> **Consigne**
Recopiez à l'identique, s'il vous plaît, les lignes qui vont de celle contenant « Locate an element on the screen. Image resolution: width=400 » jusqu'à celle contenant « x-tick-label: 70 is », cette dernière comprise.

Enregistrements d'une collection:
::::::::::

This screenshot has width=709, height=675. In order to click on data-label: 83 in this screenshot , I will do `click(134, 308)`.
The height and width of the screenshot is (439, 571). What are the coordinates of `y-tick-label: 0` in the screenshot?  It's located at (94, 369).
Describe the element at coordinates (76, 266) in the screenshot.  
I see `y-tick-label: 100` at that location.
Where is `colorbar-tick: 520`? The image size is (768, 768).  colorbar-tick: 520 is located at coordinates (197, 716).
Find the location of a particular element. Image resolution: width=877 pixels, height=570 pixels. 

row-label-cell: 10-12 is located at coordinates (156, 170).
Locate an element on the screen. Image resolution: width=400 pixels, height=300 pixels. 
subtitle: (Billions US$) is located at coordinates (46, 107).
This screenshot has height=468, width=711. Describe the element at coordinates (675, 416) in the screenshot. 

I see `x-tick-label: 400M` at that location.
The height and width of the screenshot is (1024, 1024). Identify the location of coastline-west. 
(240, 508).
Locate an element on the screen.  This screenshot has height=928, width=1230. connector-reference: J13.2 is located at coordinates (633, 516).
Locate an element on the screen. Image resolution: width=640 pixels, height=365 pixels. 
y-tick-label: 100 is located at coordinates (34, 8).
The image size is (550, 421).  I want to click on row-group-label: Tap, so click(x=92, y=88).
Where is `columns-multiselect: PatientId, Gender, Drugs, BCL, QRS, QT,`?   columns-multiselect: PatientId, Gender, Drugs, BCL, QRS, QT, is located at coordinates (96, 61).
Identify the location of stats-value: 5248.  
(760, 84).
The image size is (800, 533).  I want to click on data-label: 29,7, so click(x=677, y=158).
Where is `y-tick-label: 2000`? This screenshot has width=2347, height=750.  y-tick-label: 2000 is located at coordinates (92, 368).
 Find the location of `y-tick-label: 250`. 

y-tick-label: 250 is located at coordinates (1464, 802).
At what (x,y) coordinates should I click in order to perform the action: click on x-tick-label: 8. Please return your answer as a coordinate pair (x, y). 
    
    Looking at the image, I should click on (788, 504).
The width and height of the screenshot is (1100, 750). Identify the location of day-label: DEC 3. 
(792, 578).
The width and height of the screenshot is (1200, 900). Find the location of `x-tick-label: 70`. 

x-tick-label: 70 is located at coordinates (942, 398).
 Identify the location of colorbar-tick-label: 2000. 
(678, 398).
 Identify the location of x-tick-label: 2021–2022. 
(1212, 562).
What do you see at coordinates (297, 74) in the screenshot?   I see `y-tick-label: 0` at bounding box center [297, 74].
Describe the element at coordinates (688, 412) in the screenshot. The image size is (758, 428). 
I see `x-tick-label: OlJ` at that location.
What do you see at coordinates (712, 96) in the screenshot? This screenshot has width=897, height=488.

::::::::::

> **Réponse**
Locate an element on the screen. Image resolution: width=400 pixels, height=300 pixels. 
subtitle: (Billions US$) is located at coordinates (46, 107).
This screenshot has height=468, width=711. Describe the element at coordinates (675, 416) in the screenshot. 

I see `x-tick-label: 400M` at that location.
The height and width of the screenshot is (1024, 1024). Identify the location of coastline-west. 
(240, 508).
Locate an element on the screen.  This screenshot has height=928, width=1230. connector-reference: J13.2 is located at coordinates (633, 516).
Locate an element on the screen. Image resolution: width=640 pixels, height=365 pixels. 
y-tick-label: 100 is located at coordinates (34, 8).
The image size is (550, 421).  I want to click on row-group-label: Tap, so click(x=92, y=88).
Where is `columns-multiselect: PatientId, Gender, Drugs, BCL, QRS, QT,`?   columns-multiselect: PatientId, Gender, Drugs, BCL, QRS, QT, is located at coordinates (96, 61).
Identify the location of stats-value: 5248.  
(760, 84).
The image size is (800, 533).  I want to click on data-label: 29,7, so click(x=677, y=158).
Where is `y-tick-label: 2000`? This screenshot has width=2347, height=750.  y-tick-label: 2000 is located at coordinates (92, 368).
 Find the location of `y-tick-label: 250`. 

y-tick-label: 250 is located at coordinates (1464, 802).
At what (x,y) coordinates should I click in order to perform the action: click on x-tick-label: 8. Please return your answer as a coordinate pair (x, y). 
    
    Looking at the image, I should click on (788, 504).
The width and height of the screenshot is (1100, 750). Identify the location of day-label: DEC 3. 
(792, 578).
The width and height of the screenshot is (1200, 900). Find the location of `x-tick-label: 70`. 

x-tick-label: 70 is located at coordinates (942, 398).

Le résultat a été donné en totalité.